El barrio ya no lo reconoce ni la madre que lo parió. Pero hay que decir que la transformación ha sido para bien.
“Estas niñas, para ser de las barracas, van muy bien arregladas”, comentaron unas mujeres en la riera de Arenys de Mar, en un tono bastante alto como para que las oyéramos el grupo de niñas de nueve años que desfilábamos bajo el estandarte del colegio de monjas del Poblenou. Era en otoño de 1959. Las monjas Misioneras de la Inmaculada Concepción, una suborden franciscana, celebraban el centenario de la creación del colegio y los actos se hicieron en Arenys, de donde era hija la fundadora, Anna Maria Ravell, una maestra que se hizo monja y que ahora está en proceso de beatificación. Yo iba tras el estandarte del colegio y, como mis compañeras, vestía de uniforme; lanita de pata de gallo, los zapatos de charol muy relucientes y los calcetinitos bien blancos. Nada que ver con los niños barraquistas. El nuestro era el cole más pijo del barrio, porque tenía patios, a diferencia de las academias de piso.

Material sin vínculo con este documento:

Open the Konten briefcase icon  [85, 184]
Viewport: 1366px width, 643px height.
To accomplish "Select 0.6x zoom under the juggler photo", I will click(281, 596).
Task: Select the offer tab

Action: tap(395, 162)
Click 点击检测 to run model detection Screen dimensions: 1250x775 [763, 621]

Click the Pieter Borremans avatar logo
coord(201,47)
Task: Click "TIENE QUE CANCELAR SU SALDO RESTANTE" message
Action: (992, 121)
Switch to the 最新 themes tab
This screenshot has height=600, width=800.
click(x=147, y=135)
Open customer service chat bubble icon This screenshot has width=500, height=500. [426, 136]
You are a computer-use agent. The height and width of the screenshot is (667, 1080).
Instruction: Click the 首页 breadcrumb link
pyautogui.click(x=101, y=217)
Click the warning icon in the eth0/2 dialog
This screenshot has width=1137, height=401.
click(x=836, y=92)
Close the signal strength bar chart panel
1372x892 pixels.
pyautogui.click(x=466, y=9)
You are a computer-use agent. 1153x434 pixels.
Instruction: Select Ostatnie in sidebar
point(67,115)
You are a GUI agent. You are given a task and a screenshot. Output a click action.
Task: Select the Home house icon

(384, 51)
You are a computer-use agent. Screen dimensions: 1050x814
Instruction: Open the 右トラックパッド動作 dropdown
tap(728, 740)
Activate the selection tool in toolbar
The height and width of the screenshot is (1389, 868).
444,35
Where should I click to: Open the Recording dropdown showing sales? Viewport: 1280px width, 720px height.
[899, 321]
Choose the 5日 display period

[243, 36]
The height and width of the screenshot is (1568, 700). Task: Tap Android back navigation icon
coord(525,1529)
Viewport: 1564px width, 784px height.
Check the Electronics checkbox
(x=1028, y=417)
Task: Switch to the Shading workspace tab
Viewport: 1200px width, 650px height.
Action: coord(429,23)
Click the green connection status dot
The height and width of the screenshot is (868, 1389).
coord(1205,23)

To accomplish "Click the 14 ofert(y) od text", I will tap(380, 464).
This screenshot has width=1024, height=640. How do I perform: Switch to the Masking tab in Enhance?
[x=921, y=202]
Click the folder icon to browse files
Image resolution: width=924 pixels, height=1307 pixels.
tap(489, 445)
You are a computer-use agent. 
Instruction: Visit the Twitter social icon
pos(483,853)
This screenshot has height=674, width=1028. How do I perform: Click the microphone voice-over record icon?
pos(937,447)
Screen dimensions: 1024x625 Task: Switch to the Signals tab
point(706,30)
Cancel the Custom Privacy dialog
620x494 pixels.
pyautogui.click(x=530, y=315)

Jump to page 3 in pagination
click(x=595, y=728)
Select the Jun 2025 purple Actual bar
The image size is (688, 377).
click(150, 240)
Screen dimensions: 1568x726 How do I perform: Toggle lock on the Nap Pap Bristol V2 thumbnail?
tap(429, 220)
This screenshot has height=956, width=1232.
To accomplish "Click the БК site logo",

Hay que reconocer, no obstante, que en aquel Poblenou había barracas. Las había en la playa, detrás del Cementiri Vell, en el Bogatell… Veía a los niños de las barracas del Somorrostro cuando cogían el tranvía 36, el que circulaba por la avenida Icària y que siempre hacía una larga parada en el paso a nivel, pausa que aprovechaban algunas madres para aligerarse los corsés y dar el pecho a sus bebés. Pero los niños de las barracas no daban miedo. Eran espabilados como ardillas. Los que me daban lástima y a la vez temor eran los de la Prote (los internos en Protección de Menores), que iban con unas batas de rayitas y la cabeza rapada (profilaxis por los piojos, supongo) y que venían a mi parroquia, Sant Francesc d’Assís, a hacer de monaguillos. La desnudez de su cabeza hacía resaltar el duelo de sus ojos.
Veinticinco años después de Arenys, en 1984, cuando intenté vender mi pisito del Poblenou para volver a la casa en la que nací, las inmobiliarias no lo querían: “No lo tocamos, ese barrio”, me decían con desdén. Ahora me lo quitarían de las manos y las señoras que me confundieron con las barraquistas dirían que mis nietos, tan bien vestidos y rubios, parecen niños de la Vila Olímpica.
Y con la Vila Olímpica, el Poblenou empezó a cambiar. Hubo un proyecto previo, el Pla de la Ribera (1965-1968), que impulsó el alcalde Porcioles y que pretendía borrar al Poblenou y sus vecinos y convertir la zona en la Copacabana que soñaba el alcalde. Se acabó archivando, pero muchas empresas aprovecharon para trasladarse fuera de la ciudad y dejar los solares en barbecho. En este plan, tumbado por un incipiente movimiento vecinal que alcanzó un récord de impugnaciones, colaboraron Narcís Serra y Miquel Roca Junyent. Veinte años después, los impulsores del proyecto olímpico ya se encontraron el trabajo medio hecho, porque los solares estaban vacíos y solo hubo que pagar. A algunos, como a Carles Ferrer Salat, más de lo que preveía el Ayuntamiento. A otros, como a los Folch, los dejaron fuera del perímetro olímpico a petición del rey y a posteriori se vendieron los terrenos a precio de oro. Los Juegos hicieron posible la recuperación de la costa de la ciudad, se eliminó la línea del tren y se soterró el cinturón del litoral. Y Barcelona ganó su mejor patio de recreo.
Después de los Juegos vino la historia aún incomprensible del Fòrum, que sirvió, sin embargo, para ir cosiendo la brecha entre Barcelona y Sant Adrià; las urbanizaciones de las áreas ahora conocidas como Front Marítim y Diagonal Mar. Pero estos proyectos ya no fueron tan sociales como el olímpico y prevaleció, una vez más, la especulación del suelo. El remate ha sido el plan eternamente inacabado del 22@, que al menos ha liberado antiguas naves industriales. Algunas se han convertido en equipamientos monumentales. La crisis, primero, y la desaceleración de la inversión municipal, después, lo han dejado, de momento, en standby.
Ahora, el Poblenou no lo reconoce ni la madre que lo parió. Hay que decir, con todo, que la transformación ha sido para mejorar. Hemos pasado de ser el culo de la ciudad a ser el barrio más deseado que echa a sus vecinos de toda la vida, sobre todo porque los alquileres se han disparado. Es la moda. Es la gentrificación.